Taboos still very present
Pain during reports, drought or vaginal smells … One in three French people still find it difficult to evoke these subjects, even with a health professional. The number climbs to 41 % among 18-34 year oldseven though this generation grows with tenfold access to information. This is revealed by a Yougov study conducted for Livi, published on April 10, 2025.
This blockage is not without consequences: Almost one in two women has already postponed or canceled a gynecological meeting. Advanced patterns? The feeling that the problem is “not serious enough”, a lack of availability or time. But the brakes are often deeper: 34 % evoke the embarrassment, 27 % the fear of not being taken seriously, 25 % shame.
Among the youngest, these emotions take up even more space. 39 % of 18-34 year olds cite discomfort as the first brakeand 60 % recognize that it is more difficult to speak to a men’s doctor. Added to this is a rarely mentioned element: One woman in two keeps a negative memory of a previous consultation.
“Unsaid” which are not trivial
If these symptoms are killed, they are nonetheless serious.
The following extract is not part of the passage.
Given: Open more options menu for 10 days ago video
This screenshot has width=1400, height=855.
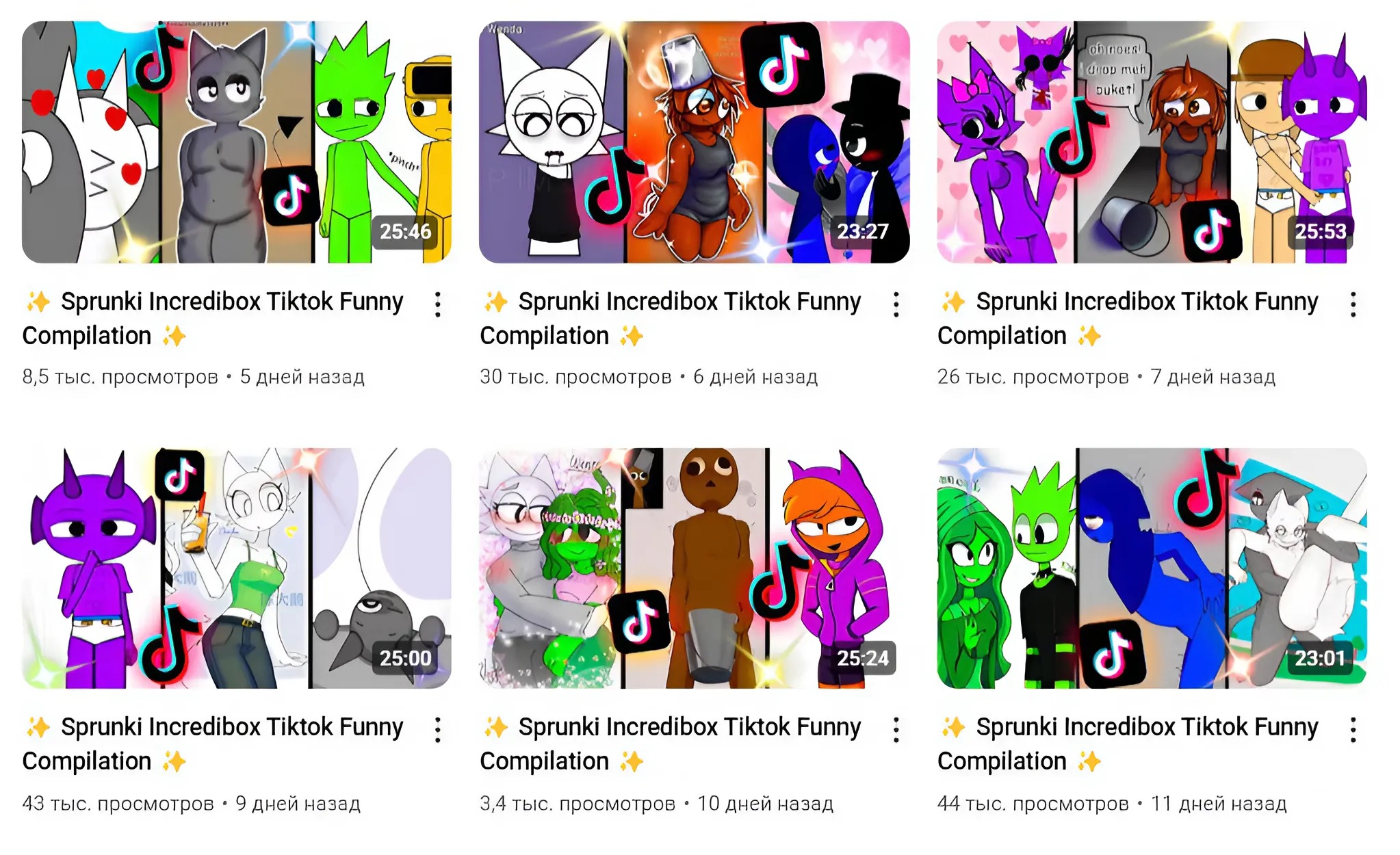Looking at the screenshot, I should tap(896, 730).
Pelvic pain, amenorrhea, unusual losses, drought or pain during reports can hide heavy pathologies: Endometriosis, adenomyosis, polycystic ovary syndrome, vaginal infections, fibroids or even menopause disorders.
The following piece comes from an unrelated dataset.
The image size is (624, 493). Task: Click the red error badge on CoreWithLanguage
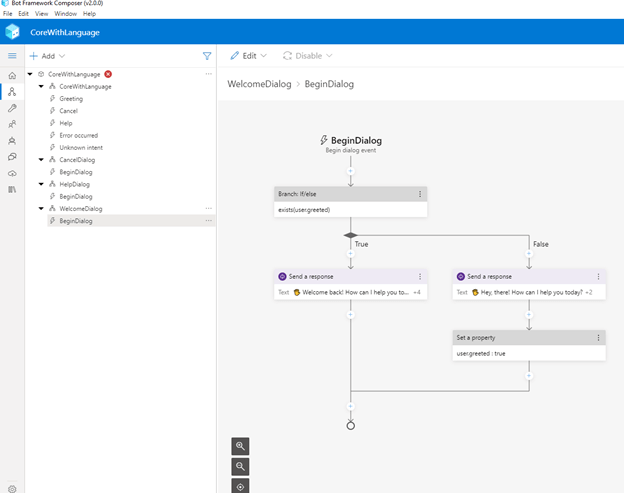108,74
This silence leads to sometimes critical diagnostic delays. As explained by Doctor Nicolas Leblanc, medical director of Livi: “Too many women live with gynecological discomfort in silence. It is a public health issue that is still underestimated. To delay management is to risk serious physical complications – including sterility. But it is also a psychological suffering: stress, loss of self -esteem, impact on intimate life “.
The doctor insists: the first contact must be Easy, benevolent and without judgmentessential condition for effective management. And for that, a discreet and reassuring tool is more and more essential.
© Livi
Teleconsultation, a first step simpler to break the silence?
The study shows: 72 % of women consider teleconsultation as a way to consult fasterAnd 66 % appreciate being able to choose their practitioner. For young women, often more comfortable behind a screen, 60 % see teleconsultation as a first step towards speechand more than half feel more free to tackle intimate subjects.
It is in this logic that Livi deployed a gynecological care path designed to streamline this first contact. For Dr. Nicolas Leblanc, the mission is clear: “Our ambition is not to replace the physical consultation, but to make this first step, often postponed “possible.